“Happiness is WaterART Exercise”

More people are coming to aquatic fitness programs than ever before. The Instructor is the key ingredient to a “happy” class. Instructors are responsible for safety and efficacy of exercise as well as “enjoyment” so that people return regularly to a program.

 

 Be connected with your participants, use a lot of eye contact. Let them feel you are in tune with every move and are there to make positive corrections so they can get the most from their exercise time.

 

Be flexible.  Have a “game plan” but remember we are working with a number of personalities and the best made lesson plan in the world will not work if the atmosphere is not right for it on that day.

 

Treat your participants not as a business customer but as a friend.  If they choose to share something of their personal life with you, allow the time to get to know them as a person, not just one of a number in class. Try to make each person feel comfortable and know that they would be missed if they did not show up for class.

 

 We all like to know why we are doing something.  Most participants are interested in diet, health, and exercise issues.  READ ,READ , READ trade magazines ( not just on water exercise but be aware of what is going on in the exercise industry). Bring in articles about health and exercise (always giving the source).

 

Keep a file to draw from. When you find something you think your participants might be interested in or to start an “exercise discussion.” with, put it in your file.  Here are a couple of quotes  to get you started:

 

REASONS TO EXERCISE

FICTION: You need to spend 30 min. of your workout on your abs

 

FACT   When moving through  the water in good posture will engage the core abdominal muscles. This is perhaps the easiest way to improve function and support a healthy spine.

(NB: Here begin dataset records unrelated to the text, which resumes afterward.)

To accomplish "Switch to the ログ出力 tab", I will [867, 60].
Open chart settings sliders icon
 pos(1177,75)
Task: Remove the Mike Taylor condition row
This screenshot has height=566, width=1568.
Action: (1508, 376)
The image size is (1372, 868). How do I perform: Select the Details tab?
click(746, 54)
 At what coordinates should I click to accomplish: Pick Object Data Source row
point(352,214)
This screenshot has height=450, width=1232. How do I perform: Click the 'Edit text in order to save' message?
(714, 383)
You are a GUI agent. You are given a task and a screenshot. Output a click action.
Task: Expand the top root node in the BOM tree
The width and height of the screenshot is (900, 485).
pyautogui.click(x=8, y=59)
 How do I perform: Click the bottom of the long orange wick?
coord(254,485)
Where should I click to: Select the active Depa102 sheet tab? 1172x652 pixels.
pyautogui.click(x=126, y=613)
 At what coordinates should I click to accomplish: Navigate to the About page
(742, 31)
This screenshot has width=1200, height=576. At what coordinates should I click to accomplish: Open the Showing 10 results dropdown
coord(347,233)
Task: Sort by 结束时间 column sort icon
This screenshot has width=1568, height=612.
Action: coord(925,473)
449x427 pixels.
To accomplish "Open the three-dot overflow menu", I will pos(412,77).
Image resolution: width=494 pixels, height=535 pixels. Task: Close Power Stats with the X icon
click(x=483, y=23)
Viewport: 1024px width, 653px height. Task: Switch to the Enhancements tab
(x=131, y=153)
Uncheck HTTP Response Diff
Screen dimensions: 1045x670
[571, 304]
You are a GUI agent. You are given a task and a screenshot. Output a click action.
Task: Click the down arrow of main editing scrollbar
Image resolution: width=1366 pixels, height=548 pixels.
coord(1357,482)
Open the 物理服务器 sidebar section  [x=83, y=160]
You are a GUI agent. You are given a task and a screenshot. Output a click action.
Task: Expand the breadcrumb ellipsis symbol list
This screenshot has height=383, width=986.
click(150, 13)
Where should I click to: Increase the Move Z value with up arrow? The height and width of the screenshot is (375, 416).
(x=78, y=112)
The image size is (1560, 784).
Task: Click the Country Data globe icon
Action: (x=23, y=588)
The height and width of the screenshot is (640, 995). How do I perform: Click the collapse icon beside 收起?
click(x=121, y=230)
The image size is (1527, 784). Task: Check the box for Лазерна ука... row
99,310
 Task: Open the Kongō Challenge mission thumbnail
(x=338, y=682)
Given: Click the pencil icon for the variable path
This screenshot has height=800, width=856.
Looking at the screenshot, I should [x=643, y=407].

 EXERCICE REGULARLY “ may optimize your body’s defenses against illness,” says the Mayo Clinic’s Dr. Hagen.. If you happen to catch a cold, you may recover faster if you’re fit.

 

*WHAT EXERCISE WILL DO FOR YOU

  • Better posture and body alignment = less injuries
  • Fluid, easy movement = better range of motion
  • Stronger muscles and better joints = the water has 12-14x resistance and then when you amplify with equipment adds increased intensity and surface area
  • Fewer aches and pains = water naturally massages the muscles to dissipate blood lactate (which otherwise creates muscle soreness)
  • A more efficient circulatory and a better respiratory system =the water weight on your chest especially in neutral working position, deep water or suspended with feet off the bottom adds a training effect for breathing (but you do have to breathe properly)
  • Better digestion = getting the blood pumping with basic moves and regular exercise
  • Caloric expenditure = moving with cardiovascular and muscular strength will help raise your metabolism during the workout as well as after the workout.

If there are more questions – be sure always refer your clients and patrons to their own health care provider for their own personal health questions. Create an atmosphere of social and positive lifestyle – offer some specialized sessions to help everyone bond as a group. Enjoy a  seasonal potluck or  lunches or  simply nutrition  break to give participants time to socialize with each other outside of the class and ask general fitness technique questions. Invite Master Trainers for workshops or guest classes to show that you value their time and their journey of fitness and good health.

 

Remember that our group exercise programs are well populated with seniors or retirees who come from a variety of interesting backgrounds and professions, so draw upon that. Each day, say something nice to every participant or at least acknowledge them with a  nod and smile -letting them know you care . Enjoy! And they will too.